Figure 2-RT-PCR primers for Argk-RA/RE, Argk-RB, Argk-RC, Argk-RD/RF, Argk(all isoforms) and Rp49
Figure 3-No significant mRNA expression differences have been observed with regard to Argk-RA, Argk-RE and Argk-RD by digoxin or genistein treatment. RT-PCR was performed on RNA isolated from Drosophila 3rd instar larvae fed with chemicals for 14 hours using primers specific to Argk-RA/RE and Argk-RD/RF. Treatments are DMSO (control), 10 μg/g digoxin, 100 μg/g digoxin, 25 μg/g genistein and 100 μg/g genistein from left to right. Rp49 is a loading control.
Figure 4-Argk-RC mRNA level is up-regulated by digoxin and genistein treatment and total Argk transcripts level is also increased. RT-PCR was performed on RNA isolated from Drosophila 3rd instar larvae fed with chemicals for 14 hours using primers specific to Argk-RC and Argk all isoforms. Treatments are DMSO (control), 10 μg/g digoxin, 100 μg/g digoxin, 25 μg/g genistein and 100 μg/g genistein from left to right. Rp49 is a loading control.

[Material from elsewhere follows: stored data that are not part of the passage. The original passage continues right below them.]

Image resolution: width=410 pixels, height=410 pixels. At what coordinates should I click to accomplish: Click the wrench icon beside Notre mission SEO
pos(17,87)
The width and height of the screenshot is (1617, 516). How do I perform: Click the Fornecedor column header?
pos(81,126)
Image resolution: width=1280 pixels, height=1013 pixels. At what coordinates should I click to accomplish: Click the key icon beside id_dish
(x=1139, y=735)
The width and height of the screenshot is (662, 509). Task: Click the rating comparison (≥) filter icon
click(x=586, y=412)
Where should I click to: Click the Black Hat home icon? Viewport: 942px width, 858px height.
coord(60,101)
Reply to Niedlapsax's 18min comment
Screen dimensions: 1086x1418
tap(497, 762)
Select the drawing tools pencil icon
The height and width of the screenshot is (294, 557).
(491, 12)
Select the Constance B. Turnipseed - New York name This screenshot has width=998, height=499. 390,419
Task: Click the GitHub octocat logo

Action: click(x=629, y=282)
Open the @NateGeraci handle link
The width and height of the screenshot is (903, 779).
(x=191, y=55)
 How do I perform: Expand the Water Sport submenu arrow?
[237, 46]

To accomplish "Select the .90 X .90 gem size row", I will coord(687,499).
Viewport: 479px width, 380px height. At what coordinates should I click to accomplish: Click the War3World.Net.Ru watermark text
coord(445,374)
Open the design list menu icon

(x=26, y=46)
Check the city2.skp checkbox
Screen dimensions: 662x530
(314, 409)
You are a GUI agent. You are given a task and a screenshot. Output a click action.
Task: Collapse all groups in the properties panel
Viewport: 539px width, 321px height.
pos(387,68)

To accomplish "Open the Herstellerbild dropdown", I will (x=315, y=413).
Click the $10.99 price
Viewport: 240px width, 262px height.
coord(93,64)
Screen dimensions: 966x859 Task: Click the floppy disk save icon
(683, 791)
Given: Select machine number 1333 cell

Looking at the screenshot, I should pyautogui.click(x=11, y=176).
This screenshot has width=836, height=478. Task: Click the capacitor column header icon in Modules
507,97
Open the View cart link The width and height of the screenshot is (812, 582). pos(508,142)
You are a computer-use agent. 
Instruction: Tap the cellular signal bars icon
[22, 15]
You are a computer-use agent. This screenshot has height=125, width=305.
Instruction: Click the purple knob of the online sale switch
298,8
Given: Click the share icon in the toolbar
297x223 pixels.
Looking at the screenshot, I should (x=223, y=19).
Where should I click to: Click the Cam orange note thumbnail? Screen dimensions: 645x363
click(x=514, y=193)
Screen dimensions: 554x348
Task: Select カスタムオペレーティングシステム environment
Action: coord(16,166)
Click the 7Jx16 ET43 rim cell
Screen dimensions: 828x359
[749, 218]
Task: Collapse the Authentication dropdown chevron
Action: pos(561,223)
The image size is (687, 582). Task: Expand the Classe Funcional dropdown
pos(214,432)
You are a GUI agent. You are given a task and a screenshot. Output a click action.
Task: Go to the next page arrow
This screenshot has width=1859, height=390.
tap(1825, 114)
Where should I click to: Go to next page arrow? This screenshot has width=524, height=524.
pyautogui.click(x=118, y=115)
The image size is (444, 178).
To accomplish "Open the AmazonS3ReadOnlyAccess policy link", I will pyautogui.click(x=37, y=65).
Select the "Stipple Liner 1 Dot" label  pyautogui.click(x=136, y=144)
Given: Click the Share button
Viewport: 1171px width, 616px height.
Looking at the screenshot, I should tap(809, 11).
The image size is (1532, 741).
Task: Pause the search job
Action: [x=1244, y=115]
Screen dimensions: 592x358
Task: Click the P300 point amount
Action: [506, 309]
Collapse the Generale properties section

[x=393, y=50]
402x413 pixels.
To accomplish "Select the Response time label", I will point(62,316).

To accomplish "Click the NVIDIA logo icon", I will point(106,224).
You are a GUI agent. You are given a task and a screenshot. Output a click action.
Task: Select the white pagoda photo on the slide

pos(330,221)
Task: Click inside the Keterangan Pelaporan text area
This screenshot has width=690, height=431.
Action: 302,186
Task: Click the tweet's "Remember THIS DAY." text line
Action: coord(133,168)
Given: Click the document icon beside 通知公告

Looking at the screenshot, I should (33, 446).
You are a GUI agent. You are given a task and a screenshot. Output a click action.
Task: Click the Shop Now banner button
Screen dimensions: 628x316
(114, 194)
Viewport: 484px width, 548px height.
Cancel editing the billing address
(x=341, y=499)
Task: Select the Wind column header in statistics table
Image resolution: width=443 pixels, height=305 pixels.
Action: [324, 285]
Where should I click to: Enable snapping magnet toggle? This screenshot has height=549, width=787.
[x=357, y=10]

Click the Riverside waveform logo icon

Drosophila melanogaster arginine kinase (Argk) gene encodes 6 different mRNA transcripts: Argk-RA to Argk-RF, due to alternative promoters and splicing. To examine the impact of digoxin and genistein on Drosophila, total mRNA was extracted from 3rd instar larvae after chemical treatment and the level of different transcripts were tested by RT-PCR. Result demonstrates that both digoxin and genistein can up-regulate the level of Argk transcripts in general. Argk-RC is up-regulated by both chemicals whereas Argk-RA, Argk-RD and Argk-RE have no significant changes. This finding indicates that digoxin and genistein can differentially influence the utilization of arginine kinase gene promoters.
I would like to thank Dr. Berish Rubin for his help and guidance during this project. I would like to thank Dr. Edward Dubrovsky for generously providing Drosophila materials. I am deeply grateful to Bo Liu and Xie Xie for continuously support and discussions which have brought me infinite help and new knowledge.